Task to complete. Below are records; from the line containing "The height and" through the very last line, output each line exactly. No pictures.
====================
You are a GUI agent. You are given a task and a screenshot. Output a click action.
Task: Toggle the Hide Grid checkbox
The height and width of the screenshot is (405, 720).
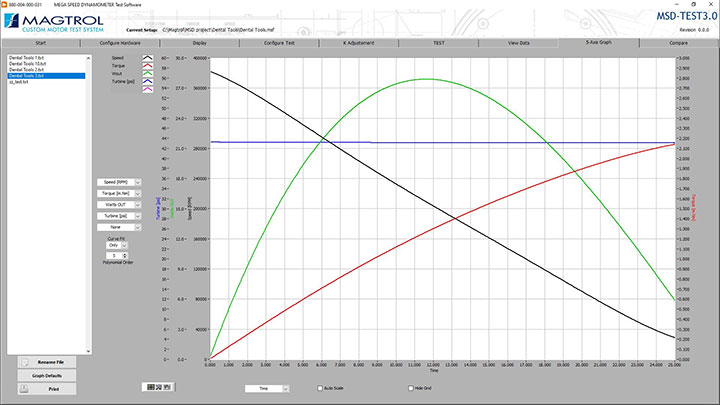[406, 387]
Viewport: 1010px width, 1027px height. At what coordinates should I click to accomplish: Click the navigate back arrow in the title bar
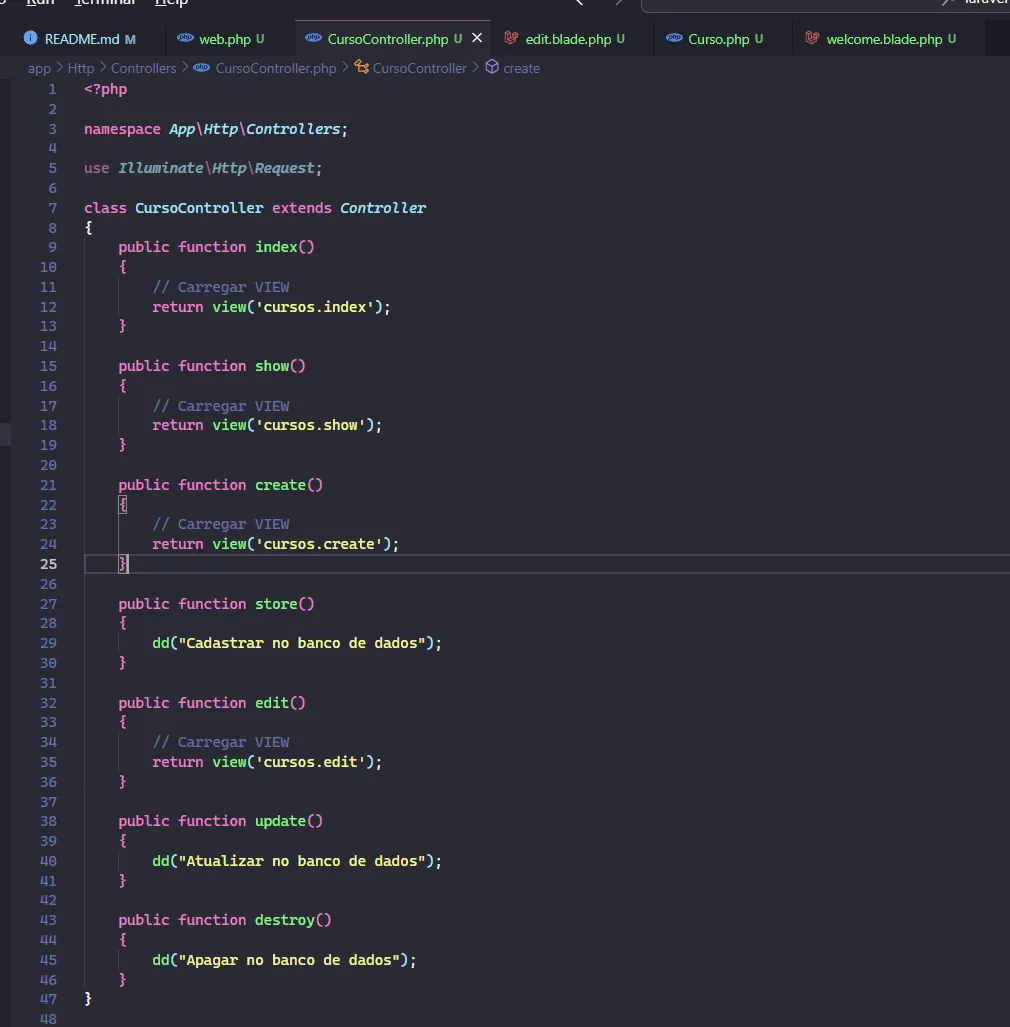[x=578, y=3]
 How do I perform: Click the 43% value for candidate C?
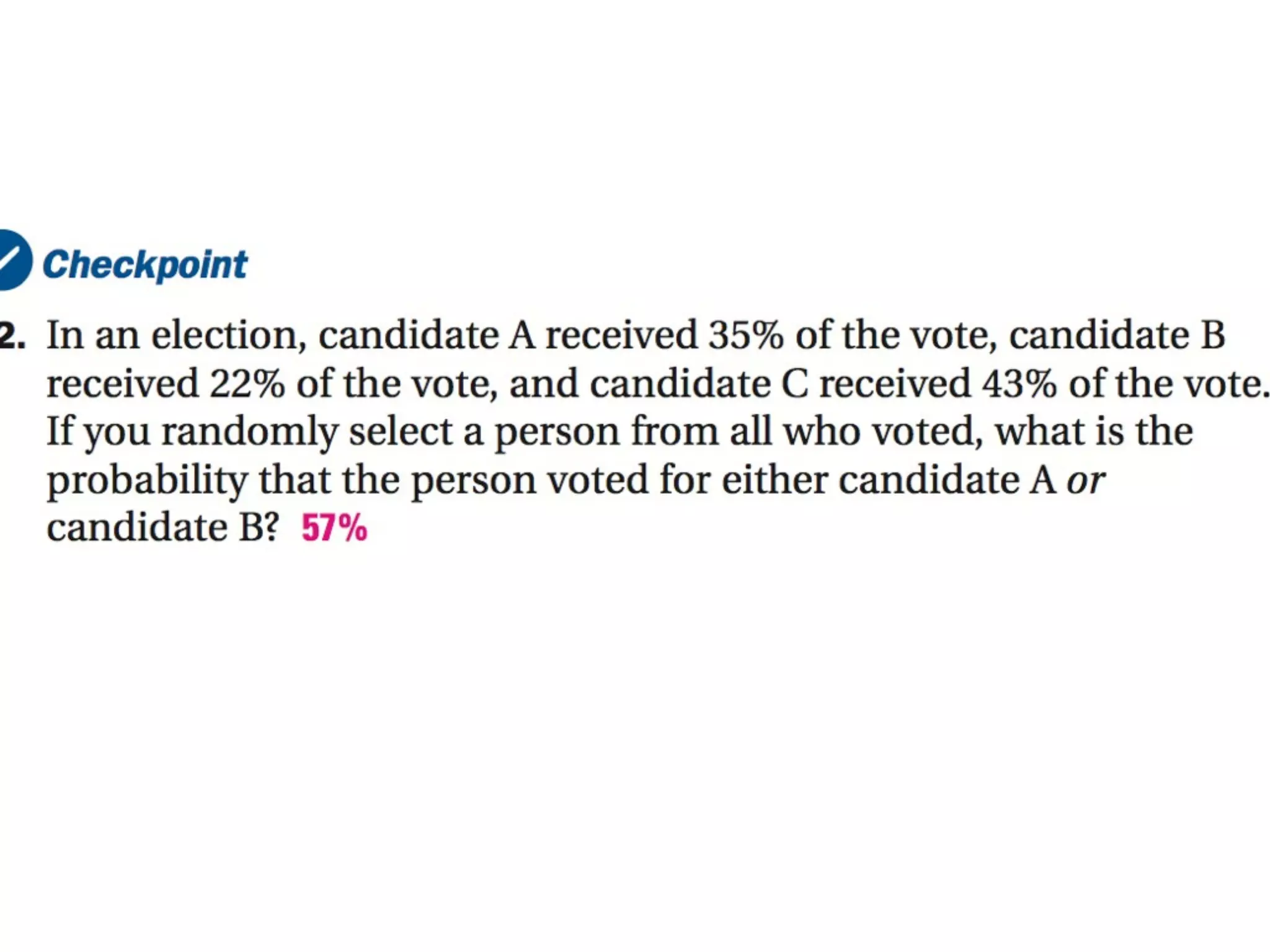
====================
Exercise result.
The height and width of the screenshot is (405, 720).
[406, 387]
Viewport: 1010px width, 1027px height. At what coordinates should I click to accomplish: Click the navigate back arrow in the title bar
[x=578, y=3]
 How do I perform: Click the 43% value for candidate C?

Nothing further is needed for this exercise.